Folha de S. Paulo


CNJ vai analisar caso de desembargador que emprestou carro oficial para mulher

O CNJ (Conselho Nacional de Justiça) decidirá nesta terça-feira (6) se um processo disciplinar deve ser aberto contra o desembargador Belizário Antônio de Lacerda, do Tribunal de Justiça de Minas Gerais.

Lacerda emprestou o carro oficial com motorista para que sua mulher e uma amiga fossem a um shopping de decoração fazer compras.

Magistrados farão consulta ao CNJ para constranger Barbosa

Como a Loman (Lei Orgânica da Magistratura) não prevê advertência ou censura para magistrados de 2º grau, havendo abertura do processo o desembargador poderá ser punido com a pena de disponibilidade ou com aposentadoria compulsória.

O desembargador chegou a ser questionado pelo TJ mineiro por deixar sua esposa usar o carro oficial, mas o caso foi arquivado porque a Corte havia entendido que aquele caso teria um comportamento isolado.
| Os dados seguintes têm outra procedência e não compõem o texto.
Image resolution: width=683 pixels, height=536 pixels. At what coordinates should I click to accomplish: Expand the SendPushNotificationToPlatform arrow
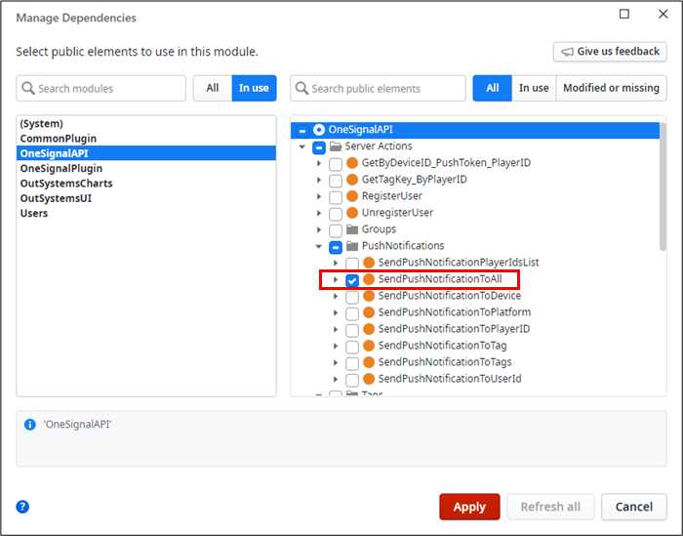[x=336, y=312]
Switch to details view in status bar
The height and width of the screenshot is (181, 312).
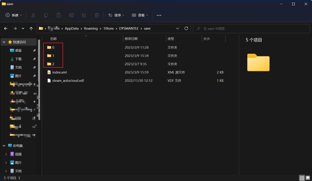click(x=302, y=178)
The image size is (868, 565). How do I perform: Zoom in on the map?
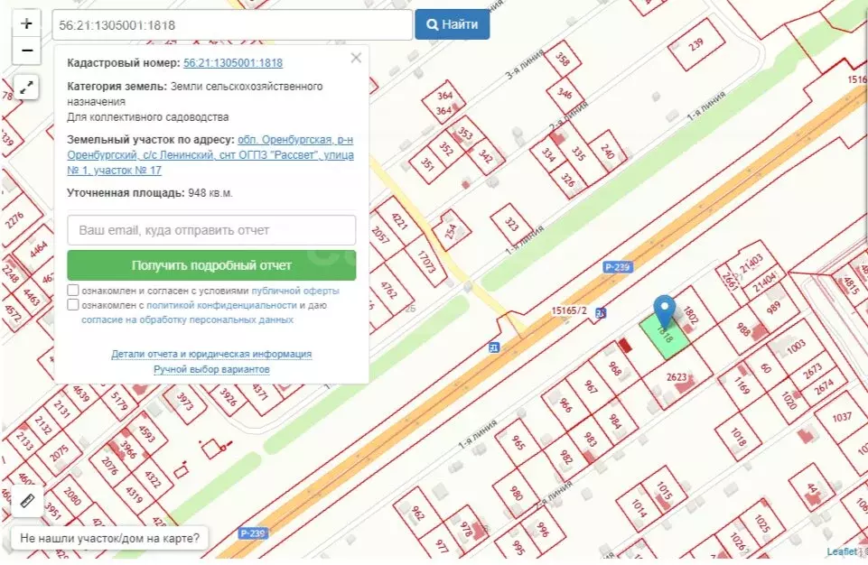point(26,24)
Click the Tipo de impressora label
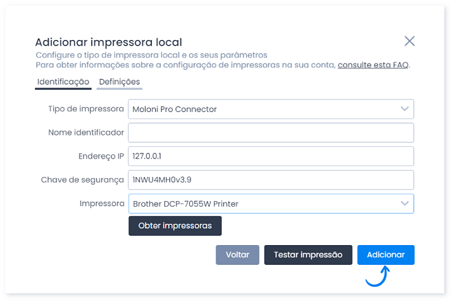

O corregedor Nacional de Justiça, Francisco Falcão, disse que é preciso descobrir se realmente o uso do carro oficial pela mulher foi um caso isolado. Não tendo sido, o corregedor defende a pena de aposentadoria até mesmo como forma de dar um duro exemplo para magistrados que utilizam as benesses de seu cargo de forma irregular.

NOVA COMPOSIÇÃO

Primeira sessão do segundo semestre, a volta do CNJ será marcada pela despedida de 6 dos 15 conselheiros. Neves Amorim e Vasi Werner (indicados pelo Supremo Tribunal Federal), Silvio Rocha (indicado pelo Superior Tribunal de Justiça), Ney Freitas e Lucio Munhoz (indicados pelo Tribunal Superior do Trabalho) e Jefferson Kravchychyn (indicado pela Ordem dos Advogados do Brasil) participam de sua última plenária.

Com exceção de Kravchychyn, os demais conselheiros que deixam o Conselho eram ligados ao ex-presidente do CNJ Cezar Peluso e tachados de corporativistas pelo grupo mais alinhado ao atual presidente Joaquim Barbosa.